# Happy Birthday Kylie1969



## PrincessFiona60 (Jun 25, 2012)

It's a day early here, but I know you will be getting greetings for two days, at least!

Hope it's a good one!


----------



## Kylie1969 (Jun 25, 2012)

Awww thank you so much Fiona xx

Yes, I will be the big four three tomorrow...I dont know where the years go 

Looking forward to it though as we are off to see Brave in 3D, a nice lunch out and then dinner at our fave Indian restaurant with mum and her partner


----------



## Hoot (Jun 25, 2012)

Happy Birthday, Kylie!


----------



## Kylie1969 (Jun 25, 2012)

Thank you Hoot


----------



## Harry Cobean (Jun 25, 2012)

have a good one k
harry


----------



## Kylie1969 (Jun 25, 2012)

Cheers Harry!

My birthday is actually tomorrow the 26th but since we are all in different time zones, it feels like I am having multiple birthdays


----------



## Dawgluver (Jun 25, 2012)

Happy Birthday, Kylie!  Nice to be able to stretch the occasion out!


----------



## Andy M. (Jun 25, 2012)

Happy Birthday!  Have a great day.


----------



## Cheryl J (Jun 25, 2012)

Happy Birthday, Kylie!  Enjoy your day!


----------



## Josie1945 (Jun 25, 2012)

Happy Birthday Kylie,

Josie


----------



## Barbara L (Jun 25, 2012)

Happy Birthday Kylie!

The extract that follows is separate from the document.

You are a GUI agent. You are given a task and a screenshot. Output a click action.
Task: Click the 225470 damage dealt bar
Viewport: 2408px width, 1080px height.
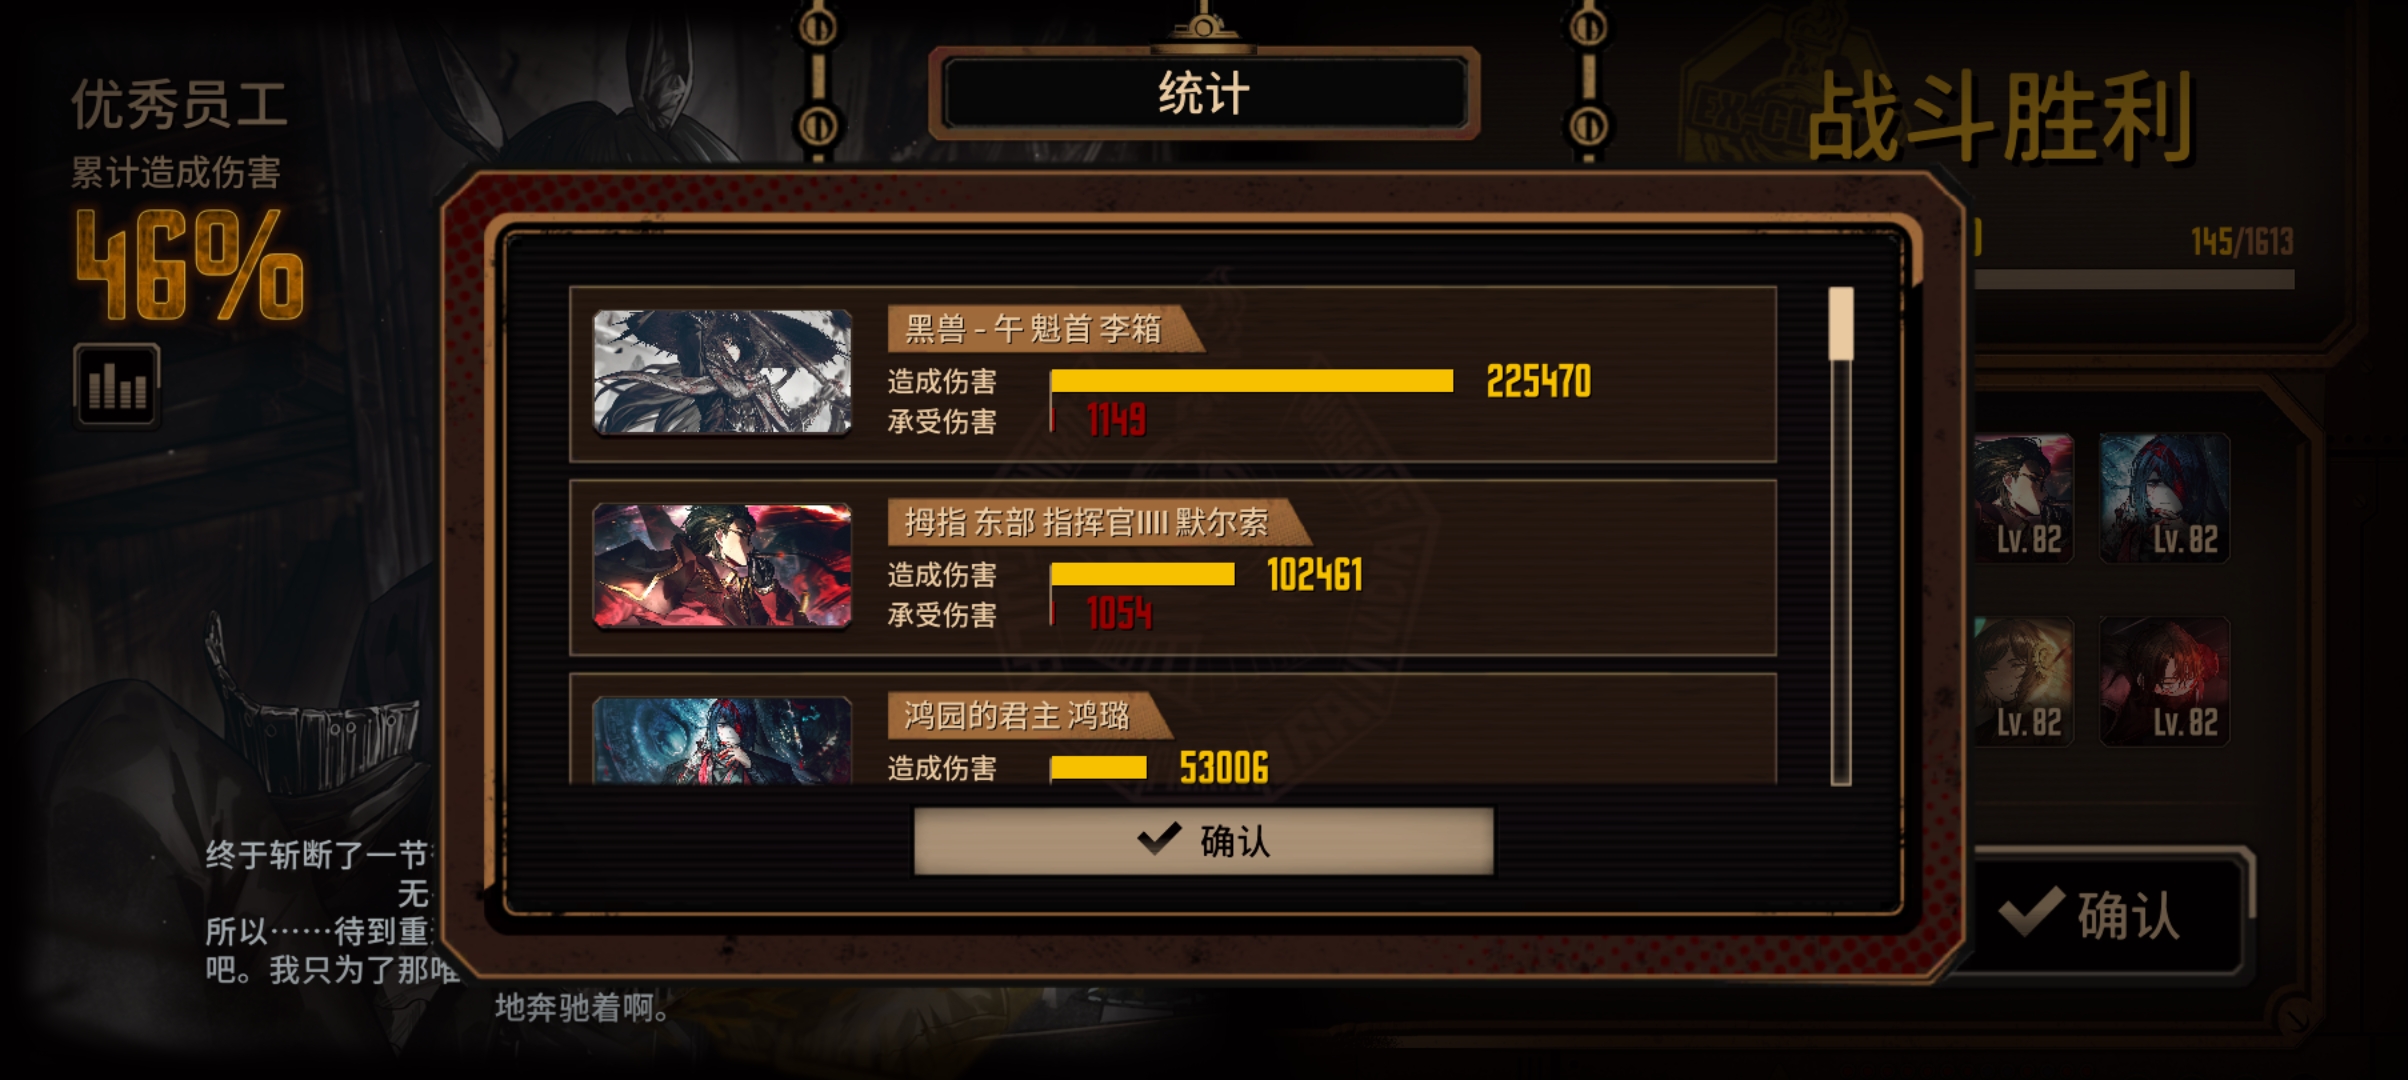[1252, 381]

I hope you have a great day!!


----------



## Kylie1969 (Jun 25, 2012)

Thank you so much guys for all the birthday wishes 

I have a wonderful day ahead and am really looking forward to it


----------



## taxlady (Jun 25, 2012)

Happy birthday Kylie 

The intertubes tell me it is now Tuesday 26 June in Australia.


----------



## Kylie1969 (Jun 25, 2012)

Thank you TL 

Yes it certainly is the 26th June here in Oz..7.30am


----------



## Somebunny (Jun 26, 2012)

Happy birthday Kylie!  That Indian supper sounds good!


----------



## Kylie1969 (Jun 26, 2012)

Thank you Somebunny 

We love our Indian food, try to get up to this restaurant at least once a month


----------



## CrystalWriter (Jun 26, 2012)

Happy Birthday Kylie1969, hope you have a great day


----------



## Kylie1969 (Jun 26, 2012)

Thank you CW


----------